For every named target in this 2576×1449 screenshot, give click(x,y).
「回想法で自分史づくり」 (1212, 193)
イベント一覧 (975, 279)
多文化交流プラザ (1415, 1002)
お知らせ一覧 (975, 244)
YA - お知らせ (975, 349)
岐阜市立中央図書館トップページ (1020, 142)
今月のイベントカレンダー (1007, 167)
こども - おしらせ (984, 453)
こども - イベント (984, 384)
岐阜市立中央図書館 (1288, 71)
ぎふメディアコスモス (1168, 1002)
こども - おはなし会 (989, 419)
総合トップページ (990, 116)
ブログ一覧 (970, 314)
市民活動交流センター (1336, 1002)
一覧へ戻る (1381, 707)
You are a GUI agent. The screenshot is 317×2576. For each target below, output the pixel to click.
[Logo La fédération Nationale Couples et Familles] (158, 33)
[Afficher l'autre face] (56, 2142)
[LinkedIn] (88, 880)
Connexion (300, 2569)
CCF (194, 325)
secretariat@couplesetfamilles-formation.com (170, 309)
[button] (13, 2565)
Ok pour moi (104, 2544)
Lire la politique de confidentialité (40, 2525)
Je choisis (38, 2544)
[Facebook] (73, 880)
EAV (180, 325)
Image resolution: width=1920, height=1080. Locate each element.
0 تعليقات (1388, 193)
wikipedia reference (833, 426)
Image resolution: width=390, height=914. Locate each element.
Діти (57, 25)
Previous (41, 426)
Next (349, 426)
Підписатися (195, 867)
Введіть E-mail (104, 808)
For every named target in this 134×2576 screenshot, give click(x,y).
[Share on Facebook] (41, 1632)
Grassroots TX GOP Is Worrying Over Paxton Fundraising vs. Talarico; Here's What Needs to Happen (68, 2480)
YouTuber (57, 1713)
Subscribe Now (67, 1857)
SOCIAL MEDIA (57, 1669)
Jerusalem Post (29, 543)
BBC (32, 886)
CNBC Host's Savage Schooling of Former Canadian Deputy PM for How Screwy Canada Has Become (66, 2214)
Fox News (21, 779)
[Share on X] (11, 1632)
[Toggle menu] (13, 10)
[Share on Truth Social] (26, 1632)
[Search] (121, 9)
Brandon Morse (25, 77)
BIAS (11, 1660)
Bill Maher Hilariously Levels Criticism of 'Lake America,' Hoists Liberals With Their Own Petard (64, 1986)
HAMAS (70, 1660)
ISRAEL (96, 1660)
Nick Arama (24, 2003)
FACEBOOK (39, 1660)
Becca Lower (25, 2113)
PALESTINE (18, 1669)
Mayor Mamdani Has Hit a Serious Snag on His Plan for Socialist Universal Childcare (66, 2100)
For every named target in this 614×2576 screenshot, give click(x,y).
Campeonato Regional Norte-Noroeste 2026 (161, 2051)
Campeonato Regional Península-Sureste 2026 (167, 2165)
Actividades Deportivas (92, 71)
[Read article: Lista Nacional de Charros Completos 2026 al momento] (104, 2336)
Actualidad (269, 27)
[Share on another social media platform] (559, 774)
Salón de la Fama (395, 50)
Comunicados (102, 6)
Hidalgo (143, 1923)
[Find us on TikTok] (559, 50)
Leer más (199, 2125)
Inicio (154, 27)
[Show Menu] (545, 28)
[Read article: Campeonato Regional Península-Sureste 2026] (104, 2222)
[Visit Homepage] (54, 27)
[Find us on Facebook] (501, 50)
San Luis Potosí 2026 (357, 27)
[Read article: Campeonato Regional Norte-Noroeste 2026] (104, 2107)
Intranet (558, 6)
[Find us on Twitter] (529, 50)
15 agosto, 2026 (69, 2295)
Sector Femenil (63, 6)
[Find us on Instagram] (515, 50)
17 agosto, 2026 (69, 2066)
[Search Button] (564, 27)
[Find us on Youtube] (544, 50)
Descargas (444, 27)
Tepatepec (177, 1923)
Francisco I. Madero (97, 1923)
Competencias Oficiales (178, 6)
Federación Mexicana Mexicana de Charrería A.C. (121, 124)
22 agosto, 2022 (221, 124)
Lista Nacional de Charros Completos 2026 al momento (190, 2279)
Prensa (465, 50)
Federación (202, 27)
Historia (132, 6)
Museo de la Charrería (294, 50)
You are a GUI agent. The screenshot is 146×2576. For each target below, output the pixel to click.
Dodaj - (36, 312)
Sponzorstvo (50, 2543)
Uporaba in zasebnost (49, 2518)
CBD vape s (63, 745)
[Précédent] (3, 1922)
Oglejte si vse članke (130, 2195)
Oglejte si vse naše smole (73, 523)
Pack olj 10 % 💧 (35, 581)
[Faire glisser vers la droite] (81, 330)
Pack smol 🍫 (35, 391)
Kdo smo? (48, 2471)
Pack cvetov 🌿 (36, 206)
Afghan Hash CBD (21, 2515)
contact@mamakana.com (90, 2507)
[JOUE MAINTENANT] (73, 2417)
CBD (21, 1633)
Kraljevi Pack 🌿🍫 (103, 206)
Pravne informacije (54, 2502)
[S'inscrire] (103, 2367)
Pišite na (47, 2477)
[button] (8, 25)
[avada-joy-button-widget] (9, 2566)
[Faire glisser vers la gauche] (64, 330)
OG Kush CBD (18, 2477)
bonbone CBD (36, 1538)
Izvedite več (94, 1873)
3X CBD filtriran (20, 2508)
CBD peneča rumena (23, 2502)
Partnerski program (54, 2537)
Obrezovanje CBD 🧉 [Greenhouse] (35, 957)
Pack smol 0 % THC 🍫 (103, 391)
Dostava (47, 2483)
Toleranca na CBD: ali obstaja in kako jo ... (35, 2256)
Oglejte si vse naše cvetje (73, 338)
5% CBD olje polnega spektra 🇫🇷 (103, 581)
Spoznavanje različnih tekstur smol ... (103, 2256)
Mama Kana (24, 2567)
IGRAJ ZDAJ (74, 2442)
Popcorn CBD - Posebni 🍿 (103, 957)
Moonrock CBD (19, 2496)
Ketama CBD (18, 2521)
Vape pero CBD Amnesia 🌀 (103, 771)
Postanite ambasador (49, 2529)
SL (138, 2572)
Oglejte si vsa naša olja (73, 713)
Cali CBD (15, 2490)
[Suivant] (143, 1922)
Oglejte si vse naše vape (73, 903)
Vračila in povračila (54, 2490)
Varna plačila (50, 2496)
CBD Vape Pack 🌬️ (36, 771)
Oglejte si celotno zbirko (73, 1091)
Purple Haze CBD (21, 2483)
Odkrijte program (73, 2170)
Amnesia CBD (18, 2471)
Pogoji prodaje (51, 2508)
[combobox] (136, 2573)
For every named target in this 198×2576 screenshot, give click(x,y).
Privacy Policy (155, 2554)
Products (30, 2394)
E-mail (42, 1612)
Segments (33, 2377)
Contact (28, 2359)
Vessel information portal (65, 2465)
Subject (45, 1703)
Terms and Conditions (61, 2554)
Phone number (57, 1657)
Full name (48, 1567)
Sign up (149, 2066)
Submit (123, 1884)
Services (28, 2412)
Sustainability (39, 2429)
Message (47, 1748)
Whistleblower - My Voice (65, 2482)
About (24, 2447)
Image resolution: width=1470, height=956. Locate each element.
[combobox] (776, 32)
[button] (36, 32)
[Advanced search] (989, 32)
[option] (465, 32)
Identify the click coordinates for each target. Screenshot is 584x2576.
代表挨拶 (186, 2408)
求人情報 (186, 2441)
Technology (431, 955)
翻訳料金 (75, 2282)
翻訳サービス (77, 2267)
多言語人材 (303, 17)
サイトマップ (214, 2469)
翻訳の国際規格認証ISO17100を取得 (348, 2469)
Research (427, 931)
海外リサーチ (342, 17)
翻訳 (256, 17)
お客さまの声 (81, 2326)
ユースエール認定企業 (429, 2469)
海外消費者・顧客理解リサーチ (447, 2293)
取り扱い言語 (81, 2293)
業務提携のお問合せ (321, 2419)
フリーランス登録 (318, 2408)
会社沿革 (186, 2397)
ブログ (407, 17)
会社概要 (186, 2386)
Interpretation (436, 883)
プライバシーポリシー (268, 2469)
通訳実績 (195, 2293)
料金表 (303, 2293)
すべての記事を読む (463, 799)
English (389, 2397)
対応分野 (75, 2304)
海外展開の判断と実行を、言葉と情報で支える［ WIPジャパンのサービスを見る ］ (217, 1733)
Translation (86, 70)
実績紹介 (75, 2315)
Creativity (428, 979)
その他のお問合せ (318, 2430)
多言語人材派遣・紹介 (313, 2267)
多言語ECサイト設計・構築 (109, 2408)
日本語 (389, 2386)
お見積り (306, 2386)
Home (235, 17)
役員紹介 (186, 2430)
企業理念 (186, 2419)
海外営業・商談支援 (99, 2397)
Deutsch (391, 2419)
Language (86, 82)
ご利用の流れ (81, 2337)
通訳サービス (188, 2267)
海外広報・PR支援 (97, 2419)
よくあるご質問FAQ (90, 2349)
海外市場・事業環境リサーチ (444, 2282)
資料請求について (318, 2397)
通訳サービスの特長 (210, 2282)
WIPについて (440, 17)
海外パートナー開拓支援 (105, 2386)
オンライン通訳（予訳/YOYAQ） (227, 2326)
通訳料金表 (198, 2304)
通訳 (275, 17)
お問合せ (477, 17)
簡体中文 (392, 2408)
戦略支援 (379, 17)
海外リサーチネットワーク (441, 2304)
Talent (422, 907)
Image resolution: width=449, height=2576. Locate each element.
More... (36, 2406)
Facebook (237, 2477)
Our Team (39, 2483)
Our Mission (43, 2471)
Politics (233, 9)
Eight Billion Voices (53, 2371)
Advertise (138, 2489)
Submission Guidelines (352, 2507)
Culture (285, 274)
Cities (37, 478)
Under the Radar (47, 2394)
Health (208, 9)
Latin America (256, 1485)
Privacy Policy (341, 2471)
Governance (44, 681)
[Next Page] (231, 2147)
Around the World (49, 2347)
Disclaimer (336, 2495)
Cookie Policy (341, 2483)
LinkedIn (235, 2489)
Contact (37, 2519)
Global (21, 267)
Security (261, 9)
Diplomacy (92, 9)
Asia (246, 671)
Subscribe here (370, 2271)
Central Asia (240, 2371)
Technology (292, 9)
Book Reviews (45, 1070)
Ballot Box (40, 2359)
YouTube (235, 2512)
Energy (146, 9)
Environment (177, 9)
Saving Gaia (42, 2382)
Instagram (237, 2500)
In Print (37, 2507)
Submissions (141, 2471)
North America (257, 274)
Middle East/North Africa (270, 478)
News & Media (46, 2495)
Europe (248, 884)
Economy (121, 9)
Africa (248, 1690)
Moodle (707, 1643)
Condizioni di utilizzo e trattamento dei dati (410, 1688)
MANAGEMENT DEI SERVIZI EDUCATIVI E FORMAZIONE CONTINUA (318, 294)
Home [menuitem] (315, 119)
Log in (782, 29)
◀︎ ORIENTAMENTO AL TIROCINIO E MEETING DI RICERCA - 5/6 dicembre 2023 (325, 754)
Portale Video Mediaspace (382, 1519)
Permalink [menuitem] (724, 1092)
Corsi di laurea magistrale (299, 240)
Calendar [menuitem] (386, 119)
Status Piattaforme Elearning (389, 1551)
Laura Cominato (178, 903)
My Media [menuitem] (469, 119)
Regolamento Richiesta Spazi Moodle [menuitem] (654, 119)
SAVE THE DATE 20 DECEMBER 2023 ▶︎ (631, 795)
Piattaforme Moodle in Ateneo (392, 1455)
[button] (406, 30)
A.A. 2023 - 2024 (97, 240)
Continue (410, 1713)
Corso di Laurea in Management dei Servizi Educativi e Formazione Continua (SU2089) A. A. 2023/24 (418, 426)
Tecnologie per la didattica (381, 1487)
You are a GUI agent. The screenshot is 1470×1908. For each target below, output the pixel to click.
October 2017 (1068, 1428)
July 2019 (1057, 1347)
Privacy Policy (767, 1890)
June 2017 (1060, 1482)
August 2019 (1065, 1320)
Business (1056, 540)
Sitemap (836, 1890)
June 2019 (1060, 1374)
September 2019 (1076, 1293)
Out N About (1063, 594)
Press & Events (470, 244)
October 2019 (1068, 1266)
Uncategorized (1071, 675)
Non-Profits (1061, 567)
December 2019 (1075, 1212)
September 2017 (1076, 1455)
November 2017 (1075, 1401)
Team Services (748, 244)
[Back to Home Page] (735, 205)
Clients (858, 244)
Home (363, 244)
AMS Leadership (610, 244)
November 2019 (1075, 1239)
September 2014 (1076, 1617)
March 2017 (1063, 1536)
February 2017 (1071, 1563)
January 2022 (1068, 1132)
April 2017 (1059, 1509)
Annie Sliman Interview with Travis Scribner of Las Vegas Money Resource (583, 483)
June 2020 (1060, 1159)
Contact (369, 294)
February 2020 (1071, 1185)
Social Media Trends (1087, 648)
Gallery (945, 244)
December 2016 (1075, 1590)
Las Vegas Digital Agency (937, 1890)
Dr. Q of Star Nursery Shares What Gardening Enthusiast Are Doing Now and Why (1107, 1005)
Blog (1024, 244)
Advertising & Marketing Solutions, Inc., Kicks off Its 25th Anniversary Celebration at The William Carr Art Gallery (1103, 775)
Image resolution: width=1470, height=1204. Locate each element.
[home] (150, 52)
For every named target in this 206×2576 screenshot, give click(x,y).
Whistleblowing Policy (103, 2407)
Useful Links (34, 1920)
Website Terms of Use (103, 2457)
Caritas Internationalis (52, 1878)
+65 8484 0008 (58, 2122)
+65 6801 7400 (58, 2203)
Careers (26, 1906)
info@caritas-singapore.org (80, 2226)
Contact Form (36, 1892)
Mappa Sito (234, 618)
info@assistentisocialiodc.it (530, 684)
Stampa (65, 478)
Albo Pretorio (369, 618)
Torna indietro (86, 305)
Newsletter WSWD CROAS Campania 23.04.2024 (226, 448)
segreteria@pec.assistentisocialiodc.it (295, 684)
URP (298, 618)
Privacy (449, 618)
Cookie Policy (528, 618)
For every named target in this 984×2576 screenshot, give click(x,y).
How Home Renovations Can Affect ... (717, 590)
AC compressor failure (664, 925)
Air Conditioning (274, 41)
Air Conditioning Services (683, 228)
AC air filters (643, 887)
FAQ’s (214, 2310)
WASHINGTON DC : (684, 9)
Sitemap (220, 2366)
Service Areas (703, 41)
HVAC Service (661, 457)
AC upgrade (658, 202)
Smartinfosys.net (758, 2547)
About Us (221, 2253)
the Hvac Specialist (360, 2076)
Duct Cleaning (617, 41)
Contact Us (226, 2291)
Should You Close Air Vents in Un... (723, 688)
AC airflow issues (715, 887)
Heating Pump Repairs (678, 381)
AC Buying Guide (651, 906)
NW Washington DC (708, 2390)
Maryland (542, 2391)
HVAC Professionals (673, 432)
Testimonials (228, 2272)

ASSIGNMENT → What you give back should be exactly the lines of the data above from the line with "SL (138, 2572)" through the line with "簡体中文 (392, 2408)", both of those included, and nothing more.

EXERCISE OUTPUT →
SL (138, 2572)
Oglejte si vsa naša olja (73, 713)
Cali CBD (15, 2490)
[Suivant] (143, 1922)
Oglejte si vse naše vape (73, 903)
Vračila in povračila (54, 2490)
Varna plačila (50, 2496)
CBD Vape Pack 🌬️ (36, 771)
Oglejte si celotno zbirko (73, 1091)
Purple Haze CBD (21, 2483)
Odkrijte program (73, 2170)
Amnesia CBD (18, 2471)
Pogoji prodaje (51, 2508)
[combobox] (136, 2573)
For every named target in this 198×2576 screenshot, give click(x,y).
Privacy Policy (155, 2554)
Products (30, 2394)
E-mail (42, 1612)
Segments (33, 2377)
Contact (28, 2359)
Vessel information portal (65, 2465)
Subject (45, 1703)
Terms and Conditions (61, 2554)
Phone number (57, 1657)
Full name (48, 1567)
Sign up (149, 2066)
Submit (123, 1884)
Services (28, 2412)
Sustainability (39, 2429)
Message (47, 1748)
Whistleblower - My Voice (65, 2482)
About (24, 2447)
Image resolution: width=1470, height=956. Locate each element.
[combobox] (776, 32)
[button] (36, 32)
[Advanced search] (989, 32)
[option] (465, 32)
Identify the click coordinates for each target. Screenshot is 584x2576.
代表挨拶 (186, 2408)
求人情報 (186, 2441)
Technology (431, 955)
翻訳料金 (75, 2282)
翻訳サービス (77, 2267)
多言語人材 (303, 17)
サイトマップ (214, 2469)
翻訳の国際規格認証ISO17100を取得 (348, 2469)
Research (427, 931)
海外リサーチ (342, 17)
翻訳 (256, 17)
お客さまの声 (81, 2326)
ユースエール認定企業 (429, 2469)
海外消費者・顧客理解リサーチ (447, 2293)
取り扱い言語 (81, 2293)
業務提携のお問合せ (321, 2419)
フリーランス登録 (318, 2408)
会社沿革 (186, 2397)
ブログ (407, 17)
会社概要 (186, 2386)
Interpretation (436, 883)
プライバシーポリシー (268, 2469)
通訳実績 (195, 2293)
料金表 (303, 2293)
すべての記事を読む (463, 799)
English (389, 2397)
対応分野 (75, 2304)
海外展開の判断と実行を、言葉と情報で支える［ WIPジャパンのサービスを見る ］ (217, 1733)
Translation (86, 70)
実績紹介 (75, 2315)
Creativity (428, 979)
その他のお問合せ (318, 2430)
多言語人材派遣・紹介 (313, 2267)
多言語ECサイト設計・構築 (109, 2408)
日本語 (389, 2386)
お見積り (306, 2386)
Home (235, 17)
役員紹介 (186, 2430)
企業理念 (186, 2419)
海外営業・商談支援 (99, 2397)
Deutsch (391, 2419)
Language (86, 82)
ご利用の流れ (81, 2337)
通訳サービス (188, 2267)
海外広報・PR支援 (97, 2419)
よくあるご質問FAQ (90, 2349)
海外市場・事業環境リサーチ (444, 2282)
資料請求について (318, 2397)
通訳サービスの特長 (210, 2282)
WIPについて (440, 17)
海外パートナー開拓支援 (105, 2386)
オンライン通訳（予訳/YOYAQ） (227, 2326)
通訳料金表 (198, 2304)
通訳 (275, 17)
お問合せ (477, 17)
簡体中文 (392, 2408)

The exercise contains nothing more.